When DNA databases were first put into use, there was much debate about whether they were an impermissible invasion of people's privacy. The argument that generally won out was that convicted criminals gave up some privacy rights. But those people who just happen to be related to criminals have not given up their privacy rights as a consequence of their actions. To use a search technique that targets them simply because of who their relatives are is simply not fair.
This concern is exacerbated because African Americans and Latinos make up an outsized portion of the DNA database compared with their proportion in the population at large. This means that African Americans and Latinos not in the database would be disproportionately available to familial searching. The same point could be made for the poor and working-class populations compared with those who are wealthier.
While we might not be sympathetic to the claim of a privacy violation made by a guilty person caught by familial search techniques, we ought to care that these procedures disproportionately affect the underprivileged.
But apart from these disparate racial and economic factors, it is not right to have an investigative technique that targets not just convicted criminals but also their relatives while leaving the rest of us immune. Moreover, the broader the parameters for partial match searches, the more likely false positives become.

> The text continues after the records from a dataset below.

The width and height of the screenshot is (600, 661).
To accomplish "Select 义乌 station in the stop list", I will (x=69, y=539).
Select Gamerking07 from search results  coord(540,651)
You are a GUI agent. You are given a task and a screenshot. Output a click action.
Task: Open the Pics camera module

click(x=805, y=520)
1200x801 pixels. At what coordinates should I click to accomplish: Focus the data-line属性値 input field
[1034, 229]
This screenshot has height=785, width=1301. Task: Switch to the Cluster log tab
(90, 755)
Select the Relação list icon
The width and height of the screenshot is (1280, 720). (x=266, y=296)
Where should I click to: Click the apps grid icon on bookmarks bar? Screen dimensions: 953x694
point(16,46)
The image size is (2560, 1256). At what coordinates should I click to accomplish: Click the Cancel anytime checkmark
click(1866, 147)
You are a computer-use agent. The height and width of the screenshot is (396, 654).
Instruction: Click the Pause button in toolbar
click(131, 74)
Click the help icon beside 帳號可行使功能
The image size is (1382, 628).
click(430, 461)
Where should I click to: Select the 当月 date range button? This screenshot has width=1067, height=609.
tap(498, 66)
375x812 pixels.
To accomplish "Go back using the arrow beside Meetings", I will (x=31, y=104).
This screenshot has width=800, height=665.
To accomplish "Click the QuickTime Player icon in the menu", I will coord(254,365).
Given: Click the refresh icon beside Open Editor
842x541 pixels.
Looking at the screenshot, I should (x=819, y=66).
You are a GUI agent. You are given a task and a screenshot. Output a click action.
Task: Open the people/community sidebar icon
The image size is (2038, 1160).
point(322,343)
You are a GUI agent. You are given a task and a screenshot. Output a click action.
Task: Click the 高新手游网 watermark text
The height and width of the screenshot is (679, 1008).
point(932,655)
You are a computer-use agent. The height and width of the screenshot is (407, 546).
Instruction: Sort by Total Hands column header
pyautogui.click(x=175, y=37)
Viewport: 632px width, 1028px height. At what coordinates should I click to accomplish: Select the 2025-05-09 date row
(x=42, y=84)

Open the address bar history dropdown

Those who are not troubled by familial searching ought to have the courage of their convictions and take their implicit logic one step further. If it is ethically and legally acceptable to use DNA search techniques on people without prior convictions, then why not have a national database that includes everyone? The onus ought to be on the advocates of familial search techniques to justify why they should be allowed.
My point is not to argue that we should (or shouldn't) have a universal database. But as a matter of fairness, it ought to be all or nothing. The misfortune of having a criminal in the family tree ought not to be what determines whether a DNA search can find you.
http://www.latimes.com/news/opinion/commentary/la-oe-mnookin5apr05,0,2816191.story?track=rss
In an article that confirms that the criminal justice system is more criminal than justice, and that law enforcement view DNA only as a tool to imprison - not to free, the Denver Post revealed that prosecutors across the country throw out evidence that may contain DNA samples that could prove that someone is wrongly imprisoned - before the appeals process has run its course. Prosecutors lobbied hard to enshrine this practice into legislation. The practice won the approval of the Supreme Court, when Chief Justice William Rehnquist wrote for the majority that the practice "can at worst be described as negligent" with "no suggestion of bad faith on the part of police" and therefore did not violate constitutional due-process rights. The dissenting opinion of Justice Harry Blackmun was as quaint in its naivete as it was factually and logically correct: "The Constitution requires that criminal defendants be provided with a fair trial, not merely a 'good faith' try at a fair trial". The article reports that the decision has inspired many states to pass laws justifying evidence destruction.
The article is too long to post here but is important to read, as it does a good job of exposing the base corruptness of the local DA, who flatly refuses to reopen a rape case where police (in violation of their own policies) destroyed evidence that could have exonerated a man imprisoned for 11 years: "The defendant has had his day in court.". It's also instructive to view the photos accompanying the articles, and note the general physical similarity of the convicted - see how they all fit "the profile".